▶ [Énoncé du problème]
Veuillez recopier le passage sur la mobilité des travailleurs de la construction entre « Il veut rendre » et « collectives dès 2025. », inclusivement, en remplaçant « employeur » par « patron ».

▶ [Passage extrait]
____
Il veut rendre illégales les « clauses limitant la mobilité d’un salarié pouvant être affecté partout au Québec », ou qui « qui auraient pour effet de restreindre la liberté d’un employeur d’embaucher un tel salarié ». En clair : les clauses qui protègent un certain nombre d’emplois en région seront effacées des conventions collectives dès 2025.

« Le but, c’est de faciliter le recours à des travailleurs qui proviennent de l’extérieur de la région où se réalisent des projets. L’industrie de la construction, d’ailleurs, est le seul secteur dans le privé où la mobilité de la main-d’œuvre est restreinte », a expliqué le ministre.

Il croit que son approche ne provoquera pas de remous dans les régions éloignées comme la Côte-Nord, la Gaspésie ou le Bas-Saint-Laurent, par exemple. À une autre époque, « il y avait énormément de chômage dans certaines régions, alors que l’on constate aujourd’hui que c’est complètement à l’opposé », a-t-il expliqué. « La dynamique est totalement différente, il manque de personnes », a-t-il dit.
____
▶ [Données fournies]

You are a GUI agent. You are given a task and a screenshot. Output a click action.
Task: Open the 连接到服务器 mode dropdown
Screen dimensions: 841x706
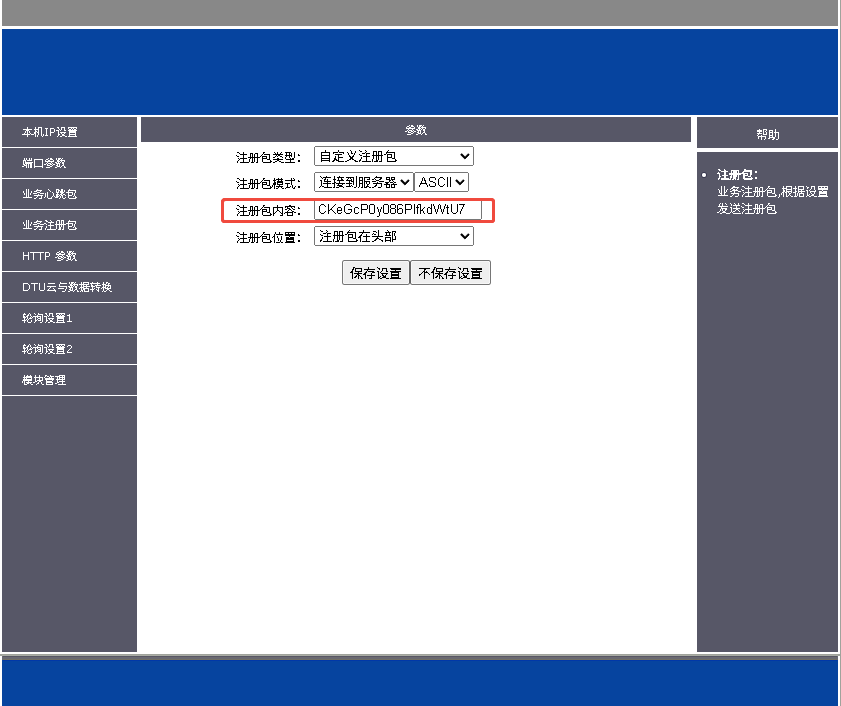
____
▶ [Réponse ci-dessous]
Il veut rendre illégales les « clauses limitant la mobilité d’un salarié pouvant être affecté partout au Québec », ou qui « qui auraient pour effet de restreindre la liberté d’un patron d’embaucher un tel salarié ». En clair : les clauses qui protègent un certain nombre d’emplois en région seront effacées des conventions collectives dès 2025.